IoTLT Advent Calendar 2019 17日目の記事です。
昨年に引き続きIoTLTのアドベントカレンダーを担当させていただくことになりました。よろしくお願いいたします。
昨年書いたやつ: IoTの台風の目!?EnOceanについて本気出して語ってみた
モチベーション & アイディア
突然ですが皆さん、家を出た時に「スマホ忘れた!家帰るのめんどい!!」的な絶望感に襲われた経験ありませんか。私はしょっちゅうあります。
常々このような悲劇をなんとか防止できないかと思っていたのですが、今回アドベントカレンダーのお話をいただいたのを契機に真面目に取り組んでみることにしました。
想定したのは "外出しようとした時にスマートスピーカーが忘れ物を教えてくれる" という仕組み。
スマホを忘れているのにスマホアプリに通知したところでどうしようもない訳で、気づきを与えるという意味でスマートスピーカーに喋らせる、というのは妥当なアイディアかな、と。
課題
上記の仕組みを実現するにあたり、以下の課題を解決する必要があります。
- どうやって「外出しようとした時」を検知するか?
- どうやって忘れ物があることを検知するか?
- どうやってスマートスピーカーを喋らせるか?
順を追って検討した内容を記載します。
1. 「外出しようとした時」の判断ロジック
結論としては、ここは割り切って「平日朝の特定時間にチェックする」ことにしました。これであれば忘れ物検知のスクリプトをcron設定するだけで、技術的課題はありません。
我が家では子供を保育園に預けている関係上、平日朝の外出タイミングはほぼ完全に一定になるという前提条件からこれでいけると判断しました。
外出の検知手法としてはマグネットセンサ+人感センサ or カメラである程度判断できるロジックは以前検討したことがあるのですが、それはまた次の機会に。
2. 忘れ物があることの検知方法
ここについては当初WiFiやBLEアドバタイズのスキャンでどうにかならないかなー、と甘く考えていました1。
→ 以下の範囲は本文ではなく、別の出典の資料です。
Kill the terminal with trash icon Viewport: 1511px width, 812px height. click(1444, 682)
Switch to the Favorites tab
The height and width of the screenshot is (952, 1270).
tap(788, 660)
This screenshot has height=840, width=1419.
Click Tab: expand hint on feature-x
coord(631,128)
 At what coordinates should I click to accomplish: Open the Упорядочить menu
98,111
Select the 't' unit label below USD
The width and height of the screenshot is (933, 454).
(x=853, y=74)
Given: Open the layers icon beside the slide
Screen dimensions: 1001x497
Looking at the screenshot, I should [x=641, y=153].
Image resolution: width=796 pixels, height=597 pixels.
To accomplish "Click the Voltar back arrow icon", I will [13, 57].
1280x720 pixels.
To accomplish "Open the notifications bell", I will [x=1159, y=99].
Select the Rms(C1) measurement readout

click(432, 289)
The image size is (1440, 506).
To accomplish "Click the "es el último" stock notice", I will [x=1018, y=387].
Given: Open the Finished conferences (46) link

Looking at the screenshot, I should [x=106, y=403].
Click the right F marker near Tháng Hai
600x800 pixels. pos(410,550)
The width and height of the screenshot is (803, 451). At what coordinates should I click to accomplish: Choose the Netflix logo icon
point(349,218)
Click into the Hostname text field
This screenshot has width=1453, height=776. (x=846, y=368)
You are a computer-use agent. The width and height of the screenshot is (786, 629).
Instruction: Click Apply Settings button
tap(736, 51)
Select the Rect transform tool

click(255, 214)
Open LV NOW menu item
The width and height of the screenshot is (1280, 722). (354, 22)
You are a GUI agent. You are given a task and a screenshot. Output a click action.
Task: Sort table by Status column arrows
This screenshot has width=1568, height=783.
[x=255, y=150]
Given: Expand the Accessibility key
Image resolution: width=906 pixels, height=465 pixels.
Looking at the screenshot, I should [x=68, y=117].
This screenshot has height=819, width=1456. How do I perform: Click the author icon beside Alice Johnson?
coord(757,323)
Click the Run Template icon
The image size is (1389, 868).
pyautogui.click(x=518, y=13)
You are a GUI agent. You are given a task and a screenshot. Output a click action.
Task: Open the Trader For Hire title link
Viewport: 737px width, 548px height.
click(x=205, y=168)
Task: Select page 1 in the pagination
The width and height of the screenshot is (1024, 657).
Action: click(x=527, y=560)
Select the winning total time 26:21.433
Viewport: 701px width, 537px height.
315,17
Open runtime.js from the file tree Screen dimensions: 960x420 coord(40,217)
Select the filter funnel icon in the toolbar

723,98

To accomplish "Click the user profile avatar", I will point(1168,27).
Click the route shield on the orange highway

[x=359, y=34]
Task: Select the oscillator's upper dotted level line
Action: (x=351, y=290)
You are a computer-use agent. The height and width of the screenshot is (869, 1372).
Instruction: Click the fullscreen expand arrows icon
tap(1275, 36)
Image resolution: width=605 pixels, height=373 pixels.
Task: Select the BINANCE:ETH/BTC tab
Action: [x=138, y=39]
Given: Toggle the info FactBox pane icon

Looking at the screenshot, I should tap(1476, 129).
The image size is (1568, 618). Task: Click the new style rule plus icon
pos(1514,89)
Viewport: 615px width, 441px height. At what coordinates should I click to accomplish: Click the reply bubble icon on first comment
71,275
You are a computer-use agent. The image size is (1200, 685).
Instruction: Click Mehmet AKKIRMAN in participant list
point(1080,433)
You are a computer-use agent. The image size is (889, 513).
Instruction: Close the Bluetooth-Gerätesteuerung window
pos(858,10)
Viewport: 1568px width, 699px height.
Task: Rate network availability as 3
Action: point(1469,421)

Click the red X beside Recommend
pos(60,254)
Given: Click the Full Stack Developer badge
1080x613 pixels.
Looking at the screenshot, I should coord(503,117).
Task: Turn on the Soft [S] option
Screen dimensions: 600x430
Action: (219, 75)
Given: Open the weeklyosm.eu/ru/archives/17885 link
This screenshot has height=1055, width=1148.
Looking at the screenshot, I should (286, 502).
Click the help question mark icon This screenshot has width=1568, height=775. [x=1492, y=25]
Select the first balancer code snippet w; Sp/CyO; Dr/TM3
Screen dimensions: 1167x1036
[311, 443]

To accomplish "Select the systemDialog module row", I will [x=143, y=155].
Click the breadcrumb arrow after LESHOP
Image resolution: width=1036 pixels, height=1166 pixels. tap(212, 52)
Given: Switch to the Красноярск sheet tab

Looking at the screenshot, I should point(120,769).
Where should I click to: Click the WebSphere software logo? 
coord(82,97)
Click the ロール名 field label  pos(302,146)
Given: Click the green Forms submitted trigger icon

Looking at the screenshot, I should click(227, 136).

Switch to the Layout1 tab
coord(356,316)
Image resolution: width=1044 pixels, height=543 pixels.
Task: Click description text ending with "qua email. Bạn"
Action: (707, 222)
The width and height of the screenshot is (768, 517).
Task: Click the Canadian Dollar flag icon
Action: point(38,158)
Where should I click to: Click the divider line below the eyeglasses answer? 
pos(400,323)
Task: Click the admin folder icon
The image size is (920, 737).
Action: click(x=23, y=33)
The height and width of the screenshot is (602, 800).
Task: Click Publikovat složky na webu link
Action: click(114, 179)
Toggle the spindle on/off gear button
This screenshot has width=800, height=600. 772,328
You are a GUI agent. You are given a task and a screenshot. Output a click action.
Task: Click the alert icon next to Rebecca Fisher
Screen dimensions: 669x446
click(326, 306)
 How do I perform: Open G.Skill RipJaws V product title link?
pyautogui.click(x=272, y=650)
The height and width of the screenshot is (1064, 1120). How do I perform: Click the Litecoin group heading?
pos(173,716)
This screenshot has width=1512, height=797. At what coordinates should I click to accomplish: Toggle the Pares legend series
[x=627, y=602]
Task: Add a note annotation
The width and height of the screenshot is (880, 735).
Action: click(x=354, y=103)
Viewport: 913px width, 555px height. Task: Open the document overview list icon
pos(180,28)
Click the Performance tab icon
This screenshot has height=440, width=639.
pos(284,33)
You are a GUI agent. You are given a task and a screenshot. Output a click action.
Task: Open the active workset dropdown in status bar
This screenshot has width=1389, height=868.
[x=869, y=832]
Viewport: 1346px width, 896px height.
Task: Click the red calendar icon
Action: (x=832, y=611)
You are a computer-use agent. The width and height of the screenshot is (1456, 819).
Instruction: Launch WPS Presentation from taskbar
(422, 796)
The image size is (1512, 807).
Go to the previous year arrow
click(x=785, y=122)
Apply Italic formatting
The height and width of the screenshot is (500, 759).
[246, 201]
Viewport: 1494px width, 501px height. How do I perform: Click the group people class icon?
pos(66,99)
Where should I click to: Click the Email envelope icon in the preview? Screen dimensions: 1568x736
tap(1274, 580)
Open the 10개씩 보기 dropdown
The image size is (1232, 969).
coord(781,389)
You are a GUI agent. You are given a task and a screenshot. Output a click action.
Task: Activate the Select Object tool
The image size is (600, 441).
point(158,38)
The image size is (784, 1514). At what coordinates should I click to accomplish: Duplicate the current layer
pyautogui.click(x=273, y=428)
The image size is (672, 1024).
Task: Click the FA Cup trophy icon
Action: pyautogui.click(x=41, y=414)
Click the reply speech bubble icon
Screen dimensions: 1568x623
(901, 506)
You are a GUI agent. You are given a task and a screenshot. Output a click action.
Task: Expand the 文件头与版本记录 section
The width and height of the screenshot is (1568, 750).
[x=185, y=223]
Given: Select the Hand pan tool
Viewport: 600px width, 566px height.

が、やはりというかなんというかスリープ状態ではSSIDの公告もBLEアドバタイズも何も飛ばさないので検知のしようがないという事態に。スマホをWake on LANでもできれば良かったのですが…。
ということで、結局カメラを使った物体検出を試してみることにしました。なお当方、この手の技術は初心者です2。
どうせ夜寝る時にスマホ充電する場所は決まっているので、そこを画像撮影して何か物があれば忘れ物と判断、というロジックで試してみることにします。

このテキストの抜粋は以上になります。